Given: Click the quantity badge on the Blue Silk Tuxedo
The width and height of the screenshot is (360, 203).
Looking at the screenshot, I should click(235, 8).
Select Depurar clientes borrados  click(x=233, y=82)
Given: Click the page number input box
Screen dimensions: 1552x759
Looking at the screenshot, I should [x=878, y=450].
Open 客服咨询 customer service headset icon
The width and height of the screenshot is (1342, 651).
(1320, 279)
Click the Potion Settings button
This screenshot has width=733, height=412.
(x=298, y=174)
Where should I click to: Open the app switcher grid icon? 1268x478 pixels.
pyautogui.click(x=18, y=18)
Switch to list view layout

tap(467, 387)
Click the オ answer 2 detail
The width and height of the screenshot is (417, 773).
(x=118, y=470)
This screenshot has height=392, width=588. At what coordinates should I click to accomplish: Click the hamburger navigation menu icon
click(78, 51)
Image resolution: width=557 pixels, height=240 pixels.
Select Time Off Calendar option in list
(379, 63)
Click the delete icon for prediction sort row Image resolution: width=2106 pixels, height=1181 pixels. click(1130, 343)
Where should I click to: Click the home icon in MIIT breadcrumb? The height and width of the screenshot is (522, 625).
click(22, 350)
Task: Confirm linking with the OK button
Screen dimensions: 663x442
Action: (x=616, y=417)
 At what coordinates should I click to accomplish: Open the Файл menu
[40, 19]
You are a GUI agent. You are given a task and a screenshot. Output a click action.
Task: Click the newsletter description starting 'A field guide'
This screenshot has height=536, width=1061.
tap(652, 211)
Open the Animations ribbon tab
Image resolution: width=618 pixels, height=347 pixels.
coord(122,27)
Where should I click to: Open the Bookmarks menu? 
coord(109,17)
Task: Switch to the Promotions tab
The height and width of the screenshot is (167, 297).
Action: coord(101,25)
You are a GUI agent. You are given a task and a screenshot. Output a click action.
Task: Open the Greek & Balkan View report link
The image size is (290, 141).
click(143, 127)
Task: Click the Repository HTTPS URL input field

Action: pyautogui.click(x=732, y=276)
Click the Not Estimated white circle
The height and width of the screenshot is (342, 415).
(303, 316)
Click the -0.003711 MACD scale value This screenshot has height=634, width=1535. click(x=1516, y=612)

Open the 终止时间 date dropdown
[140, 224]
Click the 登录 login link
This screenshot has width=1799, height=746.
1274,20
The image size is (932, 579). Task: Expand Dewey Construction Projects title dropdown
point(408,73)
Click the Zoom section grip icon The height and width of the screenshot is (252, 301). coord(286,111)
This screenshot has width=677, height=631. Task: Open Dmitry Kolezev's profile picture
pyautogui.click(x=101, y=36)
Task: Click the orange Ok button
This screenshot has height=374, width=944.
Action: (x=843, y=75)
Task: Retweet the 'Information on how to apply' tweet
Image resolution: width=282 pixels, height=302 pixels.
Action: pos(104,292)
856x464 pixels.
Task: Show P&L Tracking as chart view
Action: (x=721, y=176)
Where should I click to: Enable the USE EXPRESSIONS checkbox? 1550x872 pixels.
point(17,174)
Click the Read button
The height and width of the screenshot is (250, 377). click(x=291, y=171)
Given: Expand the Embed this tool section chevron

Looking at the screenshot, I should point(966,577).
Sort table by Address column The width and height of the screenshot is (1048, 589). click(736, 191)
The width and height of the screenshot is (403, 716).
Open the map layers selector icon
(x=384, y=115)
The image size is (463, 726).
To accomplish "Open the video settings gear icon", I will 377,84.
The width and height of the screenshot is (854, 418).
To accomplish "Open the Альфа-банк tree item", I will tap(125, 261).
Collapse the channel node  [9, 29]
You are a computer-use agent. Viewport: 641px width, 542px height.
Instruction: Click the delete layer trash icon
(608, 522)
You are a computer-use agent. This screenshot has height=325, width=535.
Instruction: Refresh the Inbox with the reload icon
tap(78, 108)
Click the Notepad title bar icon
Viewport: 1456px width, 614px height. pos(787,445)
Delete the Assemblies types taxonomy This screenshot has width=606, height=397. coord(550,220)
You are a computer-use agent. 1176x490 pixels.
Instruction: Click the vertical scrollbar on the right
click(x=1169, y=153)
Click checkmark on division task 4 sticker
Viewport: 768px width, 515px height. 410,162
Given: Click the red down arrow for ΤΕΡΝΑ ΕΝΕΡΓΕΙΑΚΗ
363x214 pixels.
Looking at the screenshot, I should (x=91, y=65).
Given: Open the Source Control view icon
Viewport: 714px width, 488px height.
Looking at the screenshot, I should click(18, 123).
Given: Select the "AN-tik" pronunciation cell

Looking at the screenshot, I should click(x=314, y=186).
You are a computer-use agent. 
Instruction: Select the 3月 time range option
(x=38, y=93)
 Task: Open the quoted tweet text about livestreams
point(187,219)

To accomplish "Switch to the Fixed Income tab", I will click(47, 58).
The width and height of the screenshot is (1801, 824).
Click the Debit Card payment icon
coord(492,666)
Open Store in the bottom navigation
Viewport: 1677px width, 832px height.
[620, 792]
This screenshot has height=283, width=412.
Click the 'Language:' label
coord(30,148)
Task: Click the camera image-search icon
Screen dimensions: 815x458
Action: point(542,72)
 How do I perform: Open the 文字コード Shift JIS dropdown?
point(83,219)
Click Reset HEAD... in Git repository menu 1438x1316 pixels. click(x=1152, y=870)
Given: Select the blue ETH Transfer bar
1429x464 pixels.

○ ○ ○ ○

WHAT THIS TASK INVOLVES - Pull out every line of the material above that contains the string "size". Case matters.

CORRECT OUTPUT -
The image size is (290, 141).
The image size is (932, 579). Task: Expand Dewey Construction Projects title dropdown
The image size is (463, 726).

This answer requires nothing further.